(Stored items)

══════════

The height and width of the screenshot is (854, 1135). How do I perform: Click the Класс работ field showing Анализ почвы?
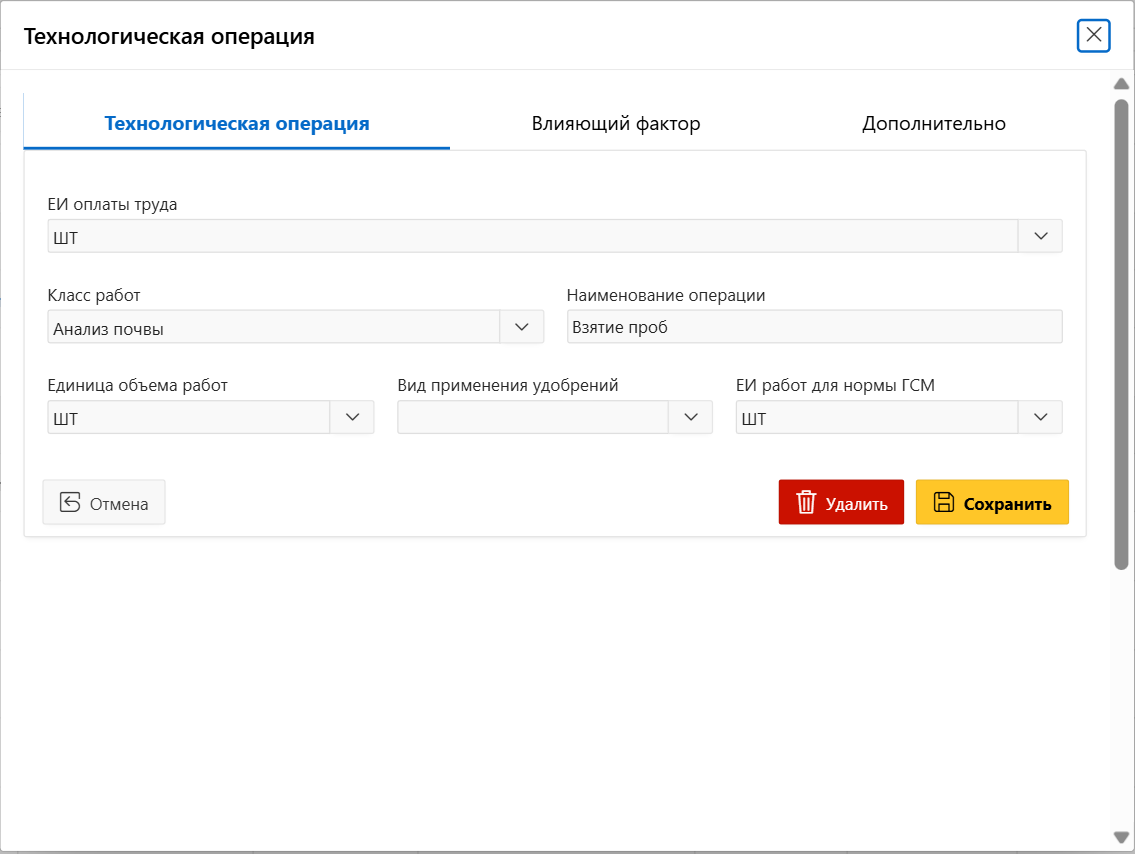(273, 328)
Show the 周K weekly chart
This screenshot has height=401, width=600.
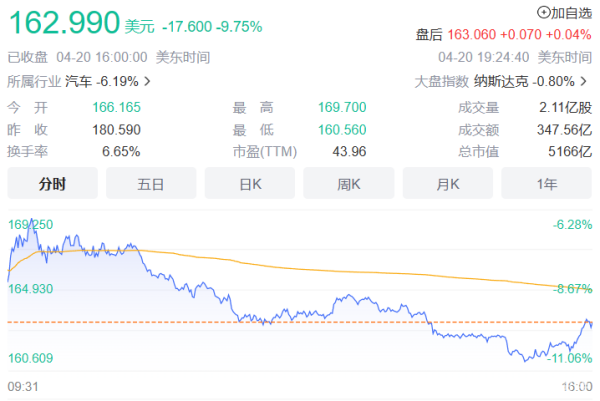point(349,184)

══════════

=== Instructions for the task ===
Return each line of the data, keeping its wording exact and omitting pictures.

=== Answer box ===
The height and width of the screenshot is (854, 1135). How do I perform: Click the Класс работ field showing Анализ почвы?
(273, 328)
Show the 周K weekly chart
This screenshot has height=401, width=600.
point(349,184)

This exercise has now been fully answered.